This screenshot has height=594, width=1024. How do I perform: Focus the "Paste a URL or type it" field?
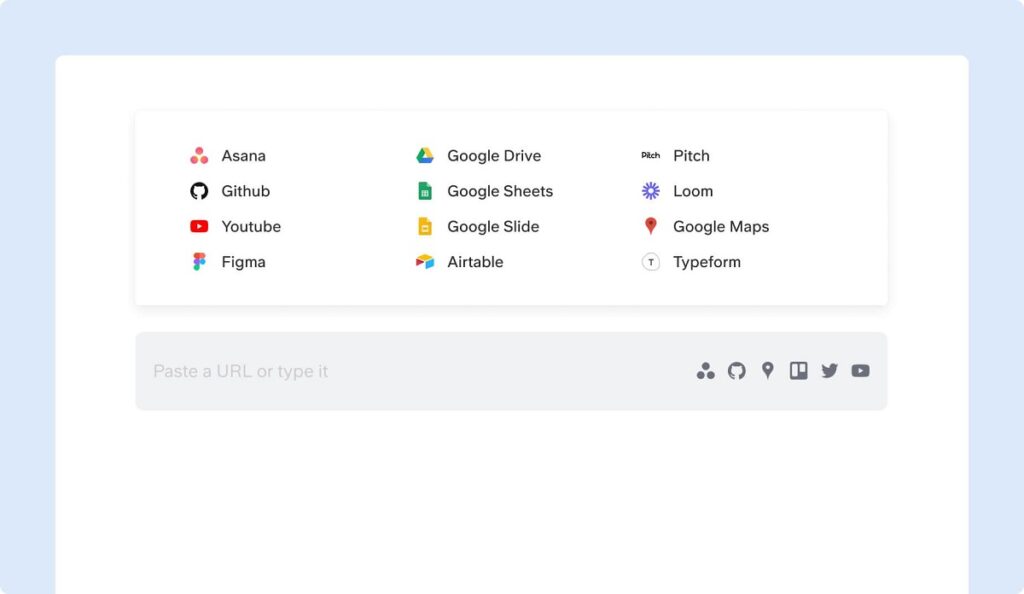[x=400, y=371]
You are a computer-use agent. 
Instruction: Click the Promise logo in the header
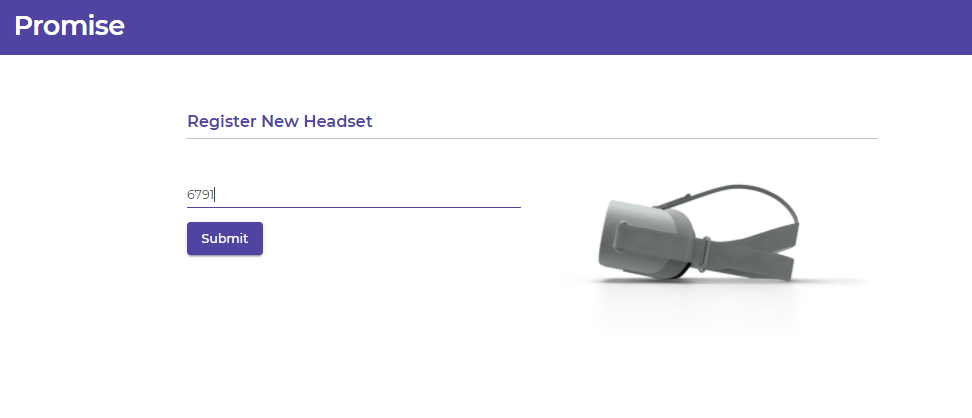tap(69, 26)
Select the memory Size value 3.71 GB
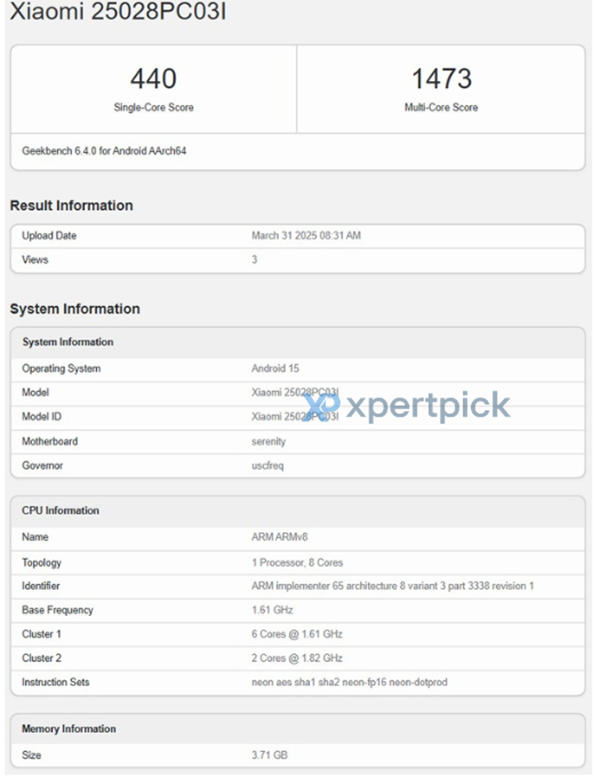The height and width of the screenshot is (777, 600). [x=270, y=756]
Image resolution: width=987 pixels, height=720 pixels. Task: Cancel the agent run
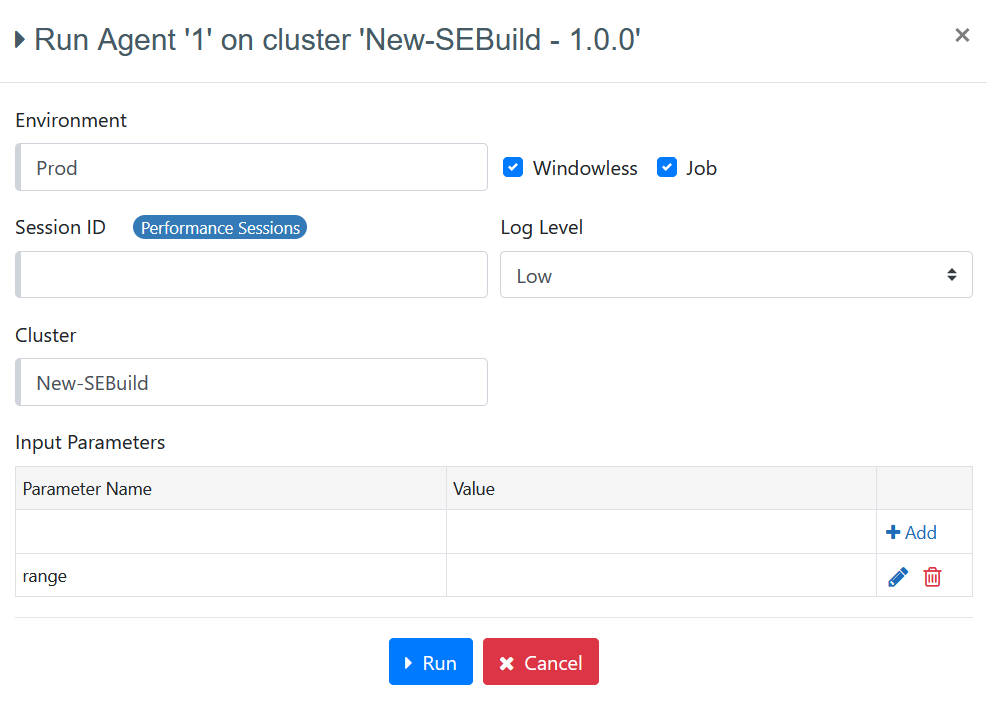(x=540, y=662)
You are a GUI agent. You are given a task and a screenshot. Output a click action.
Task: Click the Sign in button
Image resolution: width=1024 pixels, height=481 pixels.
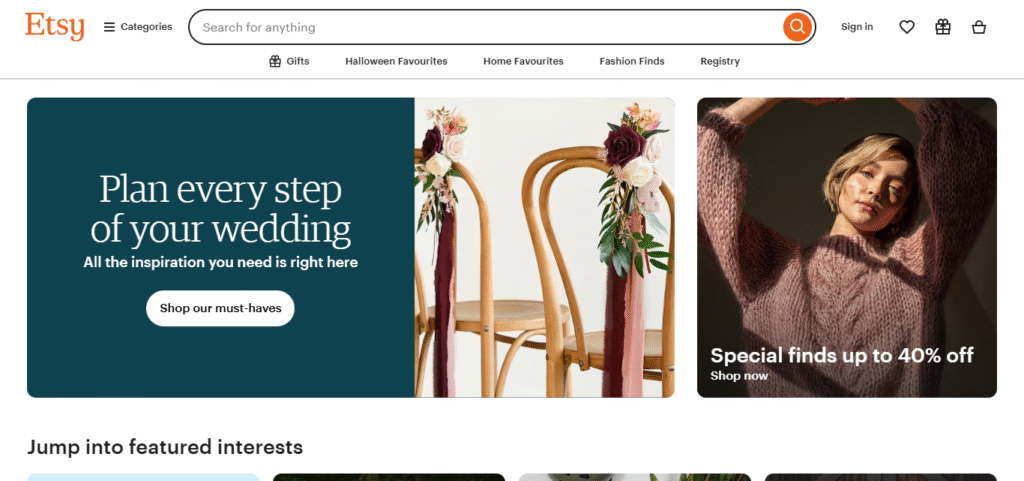857,27
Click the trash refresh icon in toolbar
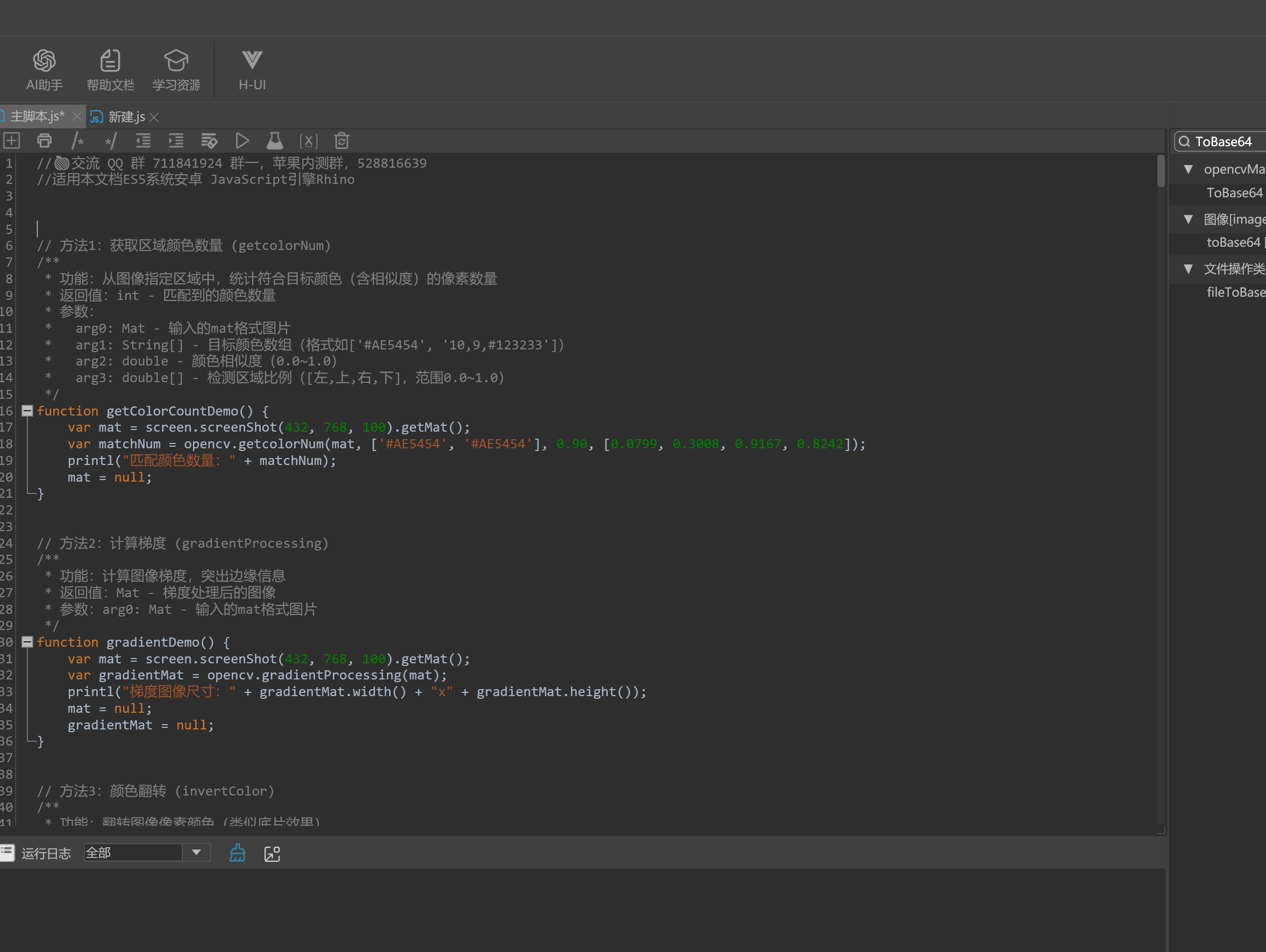 [x=342, y=141]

* [Written task]: Update all the records above by changing every "Image resolution" to "Screen resolution" and leaving everything else unchanged. Leave the pictures out of your answer.

* [Full answer]:
This screenshot has height=594, width=1024. How do I perform: Focus the "Paste a URL or type it" field?
[x=400, y=371]
You are a computer-use agent. 
Instruction: Click the Promise logo in the header
tap(69, 26)
Select the memory Size value 3.71 GB
The height and width of the screenshot is (777, 600). [x=270, y=756]
Screen resolution: width=987 pixels, height=720 pixels. Task: Cancel the agent run
(x=540, y=662)
You are a GUI agent. You are given a task and a screenshot. Output a click action.
Task: Click the Sign in button
Screen resolution: width=1024 pixels, height=481 pixels.
857,27
Click the trash refresh icon in toolbar
 [x=342, y=141]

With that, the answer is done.